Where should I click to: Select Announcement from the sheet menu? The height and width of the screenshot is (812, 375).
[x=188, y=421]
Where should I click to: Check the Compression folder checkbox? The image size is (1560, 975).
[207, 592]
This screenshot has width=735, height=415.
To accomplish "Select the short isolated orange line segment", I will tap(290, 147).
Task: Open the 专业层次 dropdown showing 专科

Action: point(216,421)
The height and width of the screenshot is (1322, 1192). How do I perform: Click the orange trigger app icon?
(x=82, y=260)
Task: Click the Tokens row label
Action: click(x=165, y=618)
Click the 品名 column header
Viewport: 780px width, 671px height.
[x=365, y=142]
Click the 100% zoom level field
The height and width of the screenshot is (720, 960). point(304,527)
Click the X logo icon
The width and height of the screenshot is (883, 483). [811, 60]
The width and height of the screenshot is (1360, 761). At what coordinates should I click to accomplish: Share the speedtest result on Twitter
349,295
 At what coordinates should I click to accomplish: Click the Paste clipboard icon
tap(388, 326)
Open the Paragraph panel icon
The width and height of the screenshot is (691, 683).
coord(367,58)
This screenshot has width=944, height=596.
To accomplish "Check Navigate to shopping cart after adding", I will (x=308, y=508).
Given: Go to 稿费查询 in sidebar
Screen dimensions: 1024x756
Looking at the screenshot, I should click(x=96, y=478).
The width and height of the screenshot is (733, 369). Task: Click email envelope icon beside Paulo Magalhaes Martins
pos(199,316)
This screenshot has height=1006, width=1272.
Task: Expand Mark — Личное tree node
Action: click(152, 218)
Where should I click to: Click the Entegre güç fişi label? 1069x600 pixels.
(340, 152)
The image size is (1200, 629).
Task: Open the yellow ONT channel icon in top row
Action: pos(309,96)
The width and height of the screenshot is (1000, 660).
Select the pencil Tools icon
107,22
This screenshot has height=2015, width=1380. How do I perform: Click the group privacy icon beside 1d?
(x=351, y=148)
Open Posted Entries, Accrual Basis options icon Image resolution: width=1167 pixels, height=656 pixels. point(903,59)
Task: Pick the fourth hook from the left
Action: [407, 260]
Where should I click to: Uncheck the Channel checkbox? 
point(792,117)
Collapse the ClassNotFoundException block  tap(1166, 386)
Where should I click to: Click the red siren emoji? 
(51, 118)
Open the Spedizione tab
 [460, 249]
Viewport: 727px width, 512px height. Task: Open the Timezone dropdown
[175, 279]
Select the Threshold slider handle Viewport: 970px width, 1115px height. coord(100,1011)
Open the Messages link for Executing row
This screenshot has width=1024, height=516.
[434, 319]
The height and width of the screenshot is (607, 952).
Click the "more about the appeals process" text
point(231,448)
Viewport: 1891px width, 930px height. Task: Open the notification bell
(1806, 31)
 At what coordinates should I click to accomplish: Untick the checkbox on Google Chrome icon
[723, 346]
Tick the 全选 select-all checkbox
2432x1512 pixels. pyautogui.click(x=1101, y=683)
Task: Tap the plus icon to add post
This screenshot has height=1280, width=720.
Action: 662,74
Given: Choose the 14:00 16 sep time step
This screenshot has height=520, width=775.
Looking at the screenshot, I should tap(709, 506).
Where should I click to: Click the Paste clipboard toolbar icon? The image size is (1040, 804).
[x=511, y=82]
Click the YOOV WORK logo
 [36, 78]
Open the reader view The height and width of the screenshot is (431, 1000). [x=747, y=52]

What to work on: Reproduce the entire listing so that it matches the original in every line.

Answer to this problem:
Where should I click to: Select Announcement from the sheet menu? The height and width of the screenshot is (812, 375).
[x=188, y=421]
Where should I click to: Check the Compression folder checkbox? The image size is (1560, 975).
[207, 592]
This screenshot has width=735, height=415.
To accomplish "Select the short isolated orange line segment", I will tap(290, 147).
Task: Open the 专业层次 dropdown showing 专科

Action: point(216,421)
The height and width of the screenshot is (1322, 1192). How do I perform: Click the orange trigger app icon?
(x=82, y=260)
Task: Click the Tokens row label
Action: click(x=165, y=618)
Click the 品名 column header
Viewport: 780px width, 671px height.
[x=365, y=142]
Click the 100% zoom level field
The height and width of the screenshot is (720, 960). point(304,527)
Click the X logo icon
The width and height of the screenshot is (883, 483). [811, 60]
The width and height of the screenshot is (1360, 761). At what coordinates should I click to accomplish: Share the speedtest result on Twitter
349,295
 At what coordinates should I click to accomplish: Click the Paste clipboard icon
tap(388, 326)
Open the Paragraph panel icon
The width and height of the screenshot is (691, 683).
coord(367,58)
This screenshot has width=944, height=596.
To accomplish "Check Navigate to shopping cart after adding", I will (x=308, y=508).
Given: Go to 稿费查询 in sidebar
Screen dimensions: 1024x756
Looking at the screenshot, I should click(x=96, y=478).
The width and height of the screenshot is (733, 369). Task: Click email envelope icon beside Paulo Magalhaes Martins
pos(199,316)
This screenshot has height=1006, width=1272.
Task: Expand Mark — Личное tree node
Action: click(152, 218)
Where should I click to: Click the Entegre güç fişi label? 1069x600 pixels.
(340, 152)
The image size is (1200, 629).
Task: Open the yellow ONT channel icon in top row
Action: pos(309,96)
The width and height of the screenshot is (1000, 660).
Select the pencil Tools icon
107,22
This screenshot has height=2015, width=1380. How do I perform: Click the group privacy icon beside 1d?
(x=351, y=148)
Open Posted Entries, Accrual Basis options icon Image resolution: width=1167 pixels, height=656 pixels. point(903,59)
Task: Pick the fourth hook from the left
Action: [407, 260]
Where should I click to: Uncheck the Channel checkbox? 
point(792,117)
Collapse the ClassNotFoundException block  tap(1166, 386)
Where should I click to: Click the red siren emoji? 
(51, 118)
Open the Spedizione tab
 [460, 249]
Viewport: 727px width, 512px height. Task: Open the Timezone dropdown
[175, 279]
Select the Threshold slider handle Viewport: 970px width, 1115px height. coord(100,1011)
Open the Messages link for Executing row
This screenshot has width=1024, height=516.
[434, 319]
The height and width of the screenshot is (607, 952).
Click the "more about the appeals process" text
point(231,448)
Viewport: 1891px width, 930px height. Task: Open the notification bell
(1806, 31)
 At what coordinates should I click to accomplish: Untick the checkbox on Google Chrome icon
[723, 346]
Tick the 全选 select-all checkbox
2432x1512 pixels. pyautogui.click(x=1101, y=683)
Task: Tap the plus icon to add post
This screenshot has height=1280, width=720.
Action: 662,74
Given: Choose the 14:00 16 sep time step
This screenshot has height=520, width=775.
Looking at the screenshot, I should tap(709, 506).
Where should I click to: Click the Paste clipboard toolbar icon? The image size is (1040, 804).
[x=511, y=82]
Click the YOOV WORK logo
 [36, 78]
Open the reader view The height and width of the screenshot is (431, 1000). [x=747, y=52]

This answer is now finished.